Placards included "Go [Angela] Merkel: you give the Judas kiss" and "Money for our children instead of money for your asylum seekers". Crowds also shouted in German "Merkel has to go".

German authorities report that clashes took place with a counter-demonstration about an hour into the march, with one Pegida supporter seriously injured.

The anti-Islam movement was co-founded in October 2014 by 42-year old Lutz Bachmann who later took pictures of himself wearing a Hitler moustache.

On Sunday, German interior Minister Thomas de Maiziere told public broadcaster ARD that Pegida's leadership are "hard far-right extremists."

Merkel has in the past described Pegida leaders as having "prejudice, coldness, even hatred in their hearts".

At its height, it attracted over 25,000 people and saw offshoots in other EU states. Organisers say around 40,000 showed up on Monday. Others say the figure is between 15,000 and 19,000.

The movement had been on the wane since the start of the year but is now picking up pace after the German government said it expected around 1 million asylum seekers.

One Pegida supporter told AP they are upset with Merkel's pro-refugee policies.

"What the government is doing, throwing open the doors to immigrants, is wrong. Most of them aren't true refugees, they're economic migrants", he said.

Another from the counter-demonstration told AFP that he was there to show that not all Germans support the movement.

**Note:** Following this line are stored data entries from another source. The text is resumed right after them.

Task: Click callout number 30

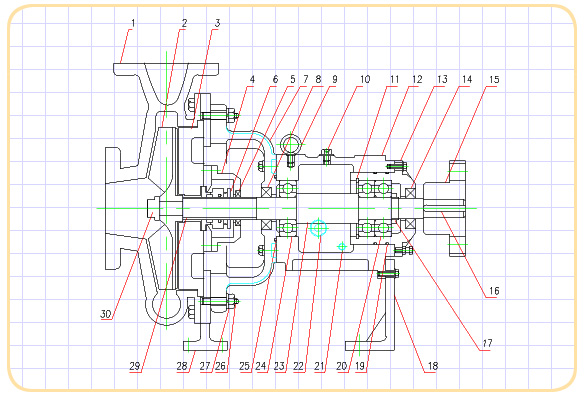Action: (106, 314)
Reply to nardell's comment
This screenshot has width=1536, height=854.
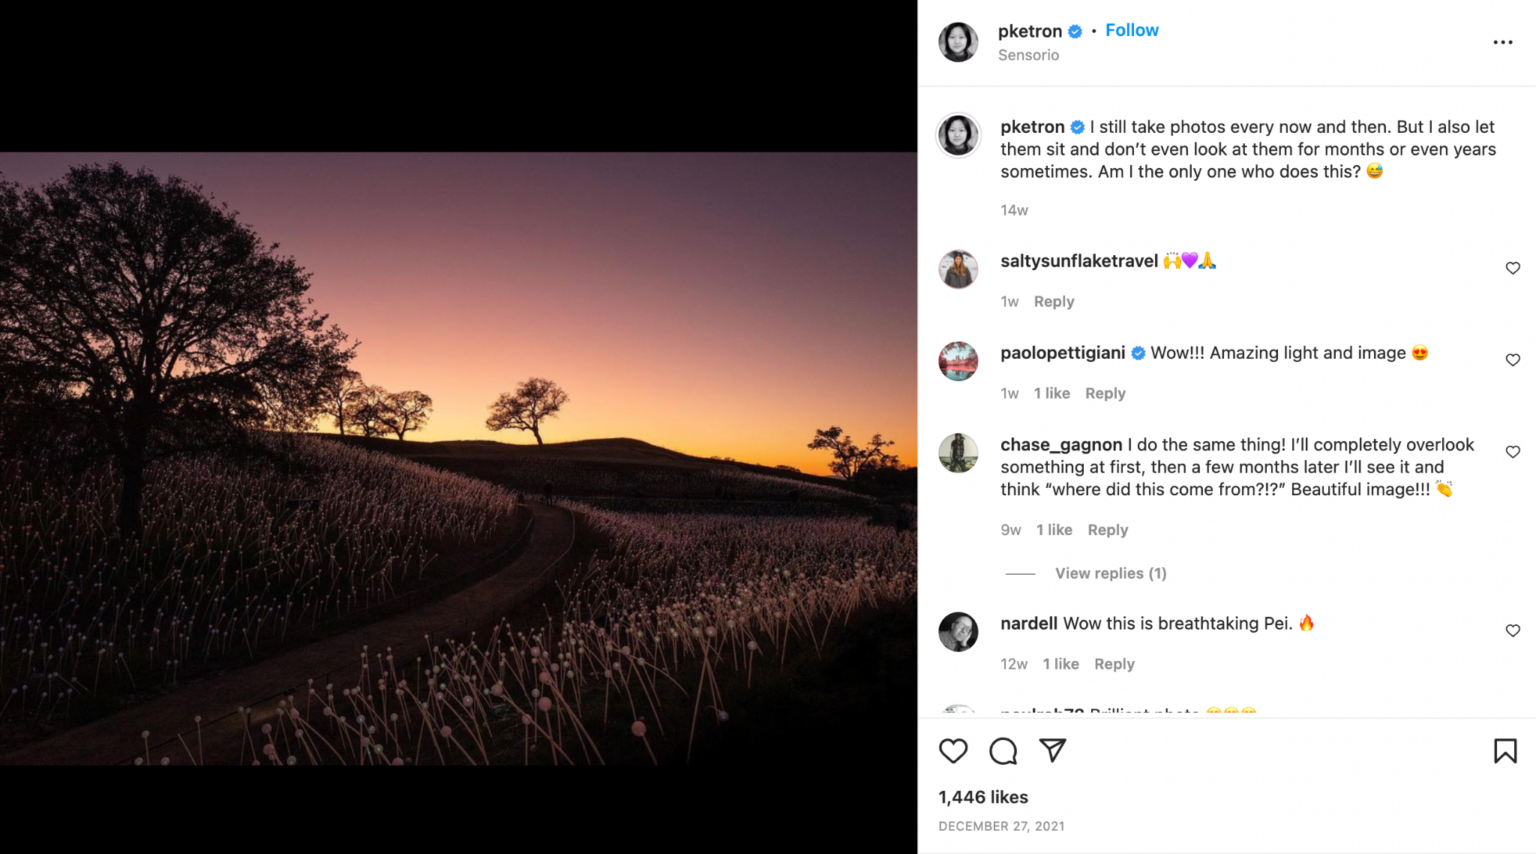pyautogui.click(x=1114, y=664)
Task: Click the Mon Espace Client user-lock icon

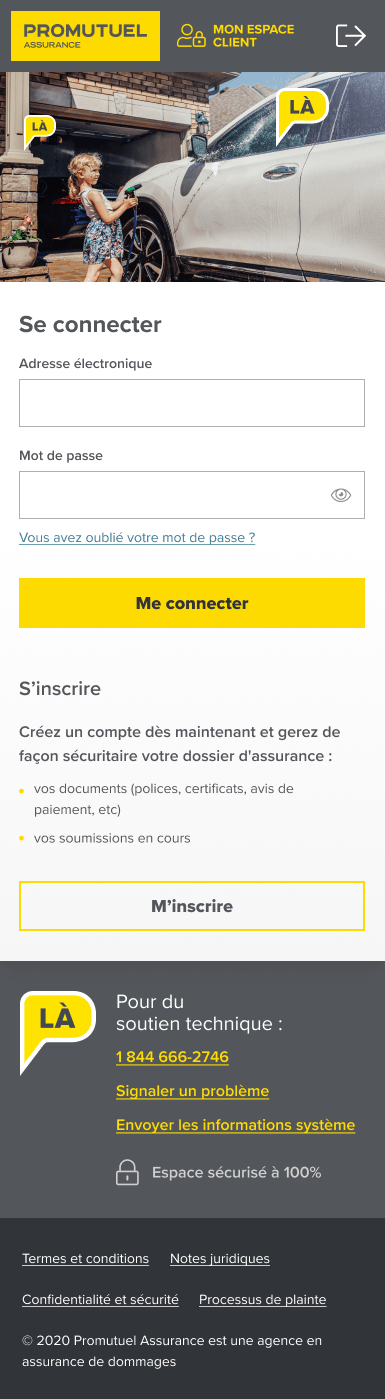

"Pegida is celebrating its birthday and we think that it is very important for the majority of the population to not join Pegida, and to show that they don't agree with the movement", he said.

A spate of violence against refugees and people supporting them in Germany has unsettled authorities.

In August, protesters from the militant National Democratic Party (NPD) threw rocks at buses of arriving refugees in a town near Dresden.

Last weekend, a pro-refugee candidate for the mayor of Cologne was stabbed in the neck prior to her election win.